You sit down in a no-limit hold’em game, and you immediately begin banging away when you’re in position. Eventually, your opponents start fighting back against your continual button abuse. At this point, a gear change is in order. An effective possibility is to begin limping in situations where you’d normally raise. Limping prevents you from being singled out heads-up postflop. Additionally, it makes it look like you’re not focused on stealing the pot. And guess what you can do when your opponents think that you’ve shifted away from bully mode? You can bully them! When your opponents are fighting back a lot when you raise preflop, your flop bets in pots that were unraised preflop will tend to carry more fold equity than your flop bets in pots that you raised preflop-despite having more traffic to fight through. The key is position and ruthlessly seizing the initiative when all your opponents check to you.
Of course, if you go to this line of play too many times, your opponents will start playing back at you postflop no matter what you do preflop. That’s not necessarily a bad thing, but if you think it’ll be a bad thing, you need to know when to shift away from abusing position in unraised pots. Maybe you oscillate back to heavy preflop raising-especially if some new players joined the table. Maybe oscillate to a third playing style by sitting back and playing very straightforward, tight-aggressive, hit-to-win poker for a while.

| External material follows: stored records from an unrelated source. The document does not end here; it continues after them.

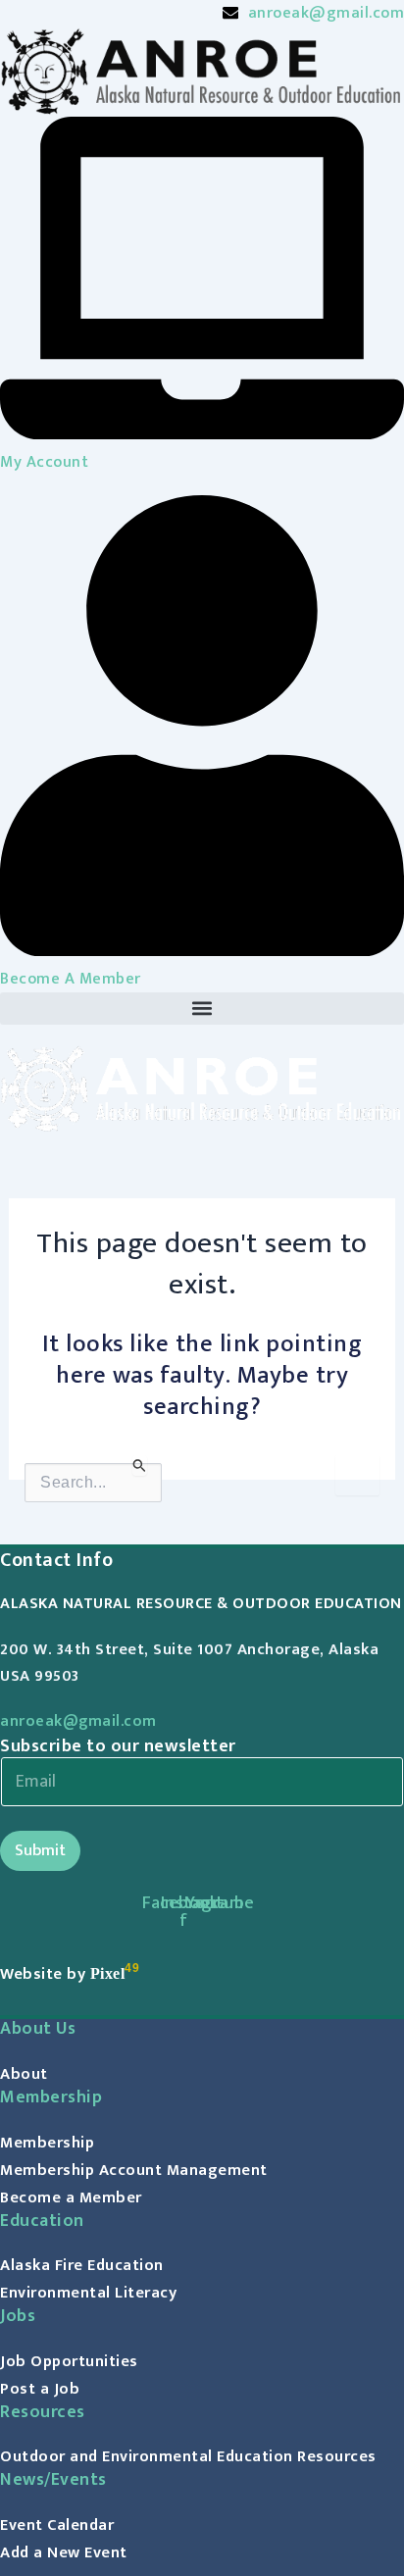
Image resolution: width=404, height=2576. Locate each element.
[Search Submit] (139, 1465)
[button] (202, 1008)
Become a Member (71, 2197)
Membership (47, 2142)
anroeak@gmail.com (78, 1721)
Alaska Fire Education (82, 2265)
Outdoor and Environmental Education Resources (188, 2456)
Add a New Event (63, 2552)
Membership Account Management (134, 2170)
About (24, 2074)
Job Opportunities (69, 2361)
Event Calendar (57, 2525)
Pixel (108, 1973)
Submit (40, 1850)
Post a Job (39, 2388)
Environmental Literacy (88, 2292)
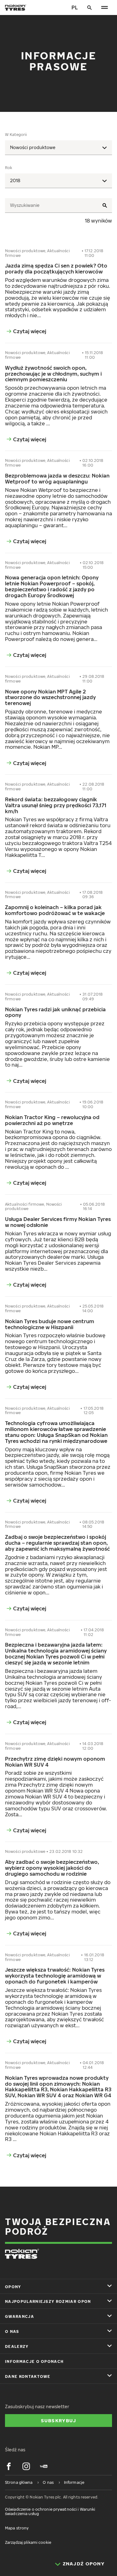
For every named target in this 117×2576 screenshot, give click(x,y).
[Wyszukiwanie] (89, 7)
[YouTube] (43, 2466)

Increase Your Fold Equity and Your Implied Odds
If your approach is balanced, you’ll get your opponents to make two mistakes against you. First, they’ll fold hands like second pair-or even top pair with a weak kicker-when they have you beaten. Second, your opponents will commit too many chips when they have top pair. Put another way, you’re getting your opponents to fold hands that aren’t likely to give you substantial action. And you’re getting your opponents to commit more chips than usual with hands that they’ll either win small pots or lose big pots with. At this point, you’ll still have to wait patiently and attentively for the right opportunities, but you’ve put yourself in a great position to rake in the profits.
Tony Guerrera is the author of Killer Poker By The Numbers and Killer Poker Shorthanded (with John Vorhaus).